Les albums s’enchainent ensuite, où le DJ explore différents styles, et se fait en parallèle peu à peu un nom sur la scène internationale en mixant dans des boîtes du monde entier ou lors d’événements comme Coachella. Ses collaborations avec Alicia Keys ou encore Drake contribuent aussi à son succès, couronné en 2016 par un BET Award (récompenses décernées aux Etats-Unis aux artistes afro-américains et issus de minorités, NDLR). Pour ses fans comme Mduduzi, 22 ans, venu l’écouter mixer à Soweto, sa trajectoire est source d’inspiration : « Il a réussi à surmonter tous les obstacles, comme son milieu social, sa main paralysée : tout ça, il en a fait sa force et nous a montré que tout est possible. »
Repousser les frontières
Lors de la sortie de Subconsciously, son sixième album, le DJ connaissait une période mouvementée. Suite à son divorce en 2019 avec Enhle Mbali Mlotshwa, il faisait davantage la Une des journaux pour ses affaires judiciaires que pour sa musique, sa femme dénonçant des abus dans leur relation. Des accusations dont s’est défendu Black Coffee, renforcé par la décision d’un tribunal de refuser une ordonnance de protection à son ancienne conjointe. Les critiques n’ont, par la suite, pas été tendres avec lui lors de la réception de ce nouvel album, au son jugé trop commercial et international. « Mais c’était justement mon but » rétorque l’intéressé, « pour qu’il puisse être reconnu par les plus grandes récompenses. Je ne me suis jamais cantonné à un seul genre de musique, donc je voulais m’exprimer dans plus de formes différentes et cet album, c’est exactement ça. On a souvent trop peur de repousser les frontières » assume le musicien Sud-Africain.

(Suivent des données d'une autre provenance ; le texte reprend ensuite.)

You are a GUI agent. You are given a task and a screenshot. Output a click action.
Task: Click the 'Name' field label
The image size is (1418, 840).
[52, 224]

Il aura une nouvelle fois su bien s’entourer, puisque David Guetta, Pharrell Williams et Usher sont notamment invités sur cet album. Et ce tournant musical aura malgré tout su convaincre certains fidèles, comme Sibusiso, qui suit sa musique depuis ses débuts : « Il veut amener cette house music sud-africaine au niveau supérieur, qu’elle soit entendue tous les jours à la télé. Moi, je dis qu’il faut être ouvert, travailler avec d’autres artistes. »
Rivaliser avec les meilleurs du monde
Black Coffee est le premier artiste africain à remporter un Grammy dans cette catégorie de meilleur album électronique. Car l’Afrique du Sud est plus habituée à être couronnée au titre de musique du monde : sur les sept Grammys remporté par des artistes sud-africains par le passé, tels que Miriam Makeba, le groupe Ladysmith Black Mambazo, ou le Soweto Gospel Choir, six l’ont été dans cette catégorie. Une classification qui n’est pas pour plaire au maître de la house sud-africaine : « J’ai toujours été très critique sur la façon dont nous sommes regroupés, en tant qu’Africains, dans ces catégories, créées pour que l’on soit en compétition entre nous » regrette-t-il, « car sur ce continent, nous avons le talent nécessaire pour rivaliser avec les meilleurs du monde, nous n’avons pas besoin de nous limiter. Alors cet album en particulier, je savais que je voulais le faire de cette façon, pour qu’il soit impossible qu’on me place dans une catégorie musique du monde ou africaine. »
« On est tellement fier de lui ! », s’époumone l’une de ses fans, Natefo, 19 ans, venue célébrer cette victoire lors de son concert retour à Soweto. « Le monde entend désormais parler de la musique sud-africaine, et de ce que les DJ et les artistes locaux sont capables de faire. Il y a d’autres jeunes qui admirent Black Coffee et se disent que s’il a été capable de gagner un Grammy, ils pourront aussi y arriver en travaillant dur, donc je pense qu’il ouvre de nouvelles portes. » L’escale sud-africaine sera de courte durée pour l’artiste, puisqu’il est attendu dès le mois prochain pour mixer à Ibiza.